# EXERCISE REQUIREMENTS
Print nothing but the lines below starting at the line that holds "Task: Click the Cypress" and ending at the line that holds "Close the model inference dialog", including both, each exactly as written.
[Start of section]
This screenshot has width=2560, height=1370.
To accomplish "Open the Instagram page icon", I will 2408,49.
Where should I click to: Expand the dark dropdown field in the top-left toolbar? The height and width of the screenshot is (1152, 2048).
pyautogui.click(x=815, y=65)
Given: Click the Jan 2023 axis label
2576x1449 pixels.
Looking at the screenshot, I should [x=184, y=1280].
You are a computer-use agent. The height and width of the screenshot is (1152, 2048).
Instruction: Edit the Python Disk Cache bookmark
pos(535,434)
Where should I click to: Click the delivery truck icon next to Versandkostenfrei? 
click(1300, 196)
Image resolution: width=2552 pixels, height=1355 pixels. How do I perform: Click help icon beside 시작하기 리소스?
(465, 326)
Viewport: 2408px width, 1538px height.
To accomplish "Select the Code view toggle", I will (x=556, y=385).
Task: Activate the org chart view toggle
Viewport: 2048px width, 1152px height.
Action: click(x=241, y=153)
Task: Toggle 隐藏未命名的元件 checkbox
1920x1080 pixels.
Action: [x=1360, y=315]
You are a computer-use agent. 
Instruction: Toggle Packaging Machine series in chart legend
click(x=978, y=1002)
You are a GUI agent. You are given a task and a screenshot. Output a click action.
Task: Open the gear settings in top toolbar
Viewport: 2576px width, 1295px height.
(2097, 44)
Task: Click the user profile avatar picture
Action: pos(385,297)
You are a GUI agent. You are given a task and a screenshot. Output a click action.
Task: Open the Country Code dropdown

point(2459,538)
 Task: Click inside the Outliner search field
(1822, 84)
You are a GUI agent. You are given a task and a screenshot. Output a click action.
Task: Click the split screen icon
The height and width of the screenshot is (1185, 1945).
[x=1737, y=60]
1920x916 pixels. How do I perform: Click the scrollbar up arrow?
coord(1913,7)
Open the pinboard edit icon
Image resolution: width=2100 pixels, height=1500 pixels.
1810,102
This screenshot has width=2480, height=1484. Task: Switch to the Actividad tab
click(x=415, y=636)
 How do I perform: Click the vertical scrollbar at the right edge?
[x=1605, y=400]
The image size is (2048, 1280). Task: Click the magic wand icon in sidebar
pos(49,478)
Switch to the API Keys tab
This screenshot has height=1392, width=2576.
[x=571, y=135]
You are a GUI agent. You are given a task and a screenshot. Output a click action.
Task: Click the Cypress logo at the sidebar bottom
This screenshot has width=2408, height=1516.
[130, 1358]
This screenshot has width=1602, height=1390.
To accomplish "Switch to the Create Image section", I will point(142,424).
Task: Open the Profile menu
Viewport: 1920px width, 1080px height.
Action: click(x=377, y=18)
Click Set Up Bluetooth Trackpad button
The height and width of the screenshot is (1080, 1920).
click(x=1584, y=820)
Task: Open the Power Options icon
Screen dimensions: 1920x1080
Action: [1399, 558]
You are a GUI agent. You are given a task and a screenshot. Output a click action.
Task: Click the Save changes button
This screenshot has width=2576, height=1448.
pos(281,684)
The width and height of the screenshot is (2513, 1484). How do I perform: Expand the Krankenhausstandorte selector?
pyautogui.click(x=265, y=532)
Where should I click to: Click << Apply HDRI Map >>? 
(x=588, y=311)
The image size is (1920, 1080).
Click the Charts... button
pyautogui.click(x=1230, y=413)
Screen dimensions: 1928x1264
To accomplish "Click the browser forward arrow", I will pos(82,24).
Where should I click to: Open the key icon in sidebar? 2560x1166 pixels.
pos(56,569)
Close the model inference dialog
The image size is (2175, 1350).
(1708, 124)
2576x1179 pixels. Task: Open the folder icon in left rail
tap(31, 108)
[End of section]
# ANSWER TO THE PROBLEM
Task: Click the Cypress logo at the sidebar bottom
This screenshot has width=2408, height=1516.
[130, 1358]
This screenshot has width=1602, height=1390.
To accomplish "Switch to the Create Image section", I will point(142,424).
Task: Open the Profile menu
Viewport: 1920px width, 1080px height.
Action: click(x=377, y=18)
Click Set Up Bluetooth Trackpad button
The height and width of the screenshot is (1080, 1920).
click(x=1584, y=820)
Task: Open the Power Options icon
Screen dimensions: 1920x1080
Action: [1399, 558]
You are a GUI agent. You are given a task and a screenshot. Output a click action.
Task: Click the Save changes button
This screenshot has width=2576, height=1448.
pos(281,684)
The width and height of the screenshot is (2513, 1484). How do I perform: Expand the Krankenhausstandorte selector?
pyautogui.click(x=265, y=532)
Where should I click to: Click << Apply HDRI Map >>? 
(x=588, y=311)
The image size is (1920, 1080).
Click the Charts... button
pyautogui.click(x=1230, y=413)
Screen dimensions: 1928x1264
To accomplish "Click the browser forward arrow", I will pos(82,24).
Where should I click to: Open the key icon in sidebar? 2560x1166 pixels.
pos(56,569)
Close the model inference dialog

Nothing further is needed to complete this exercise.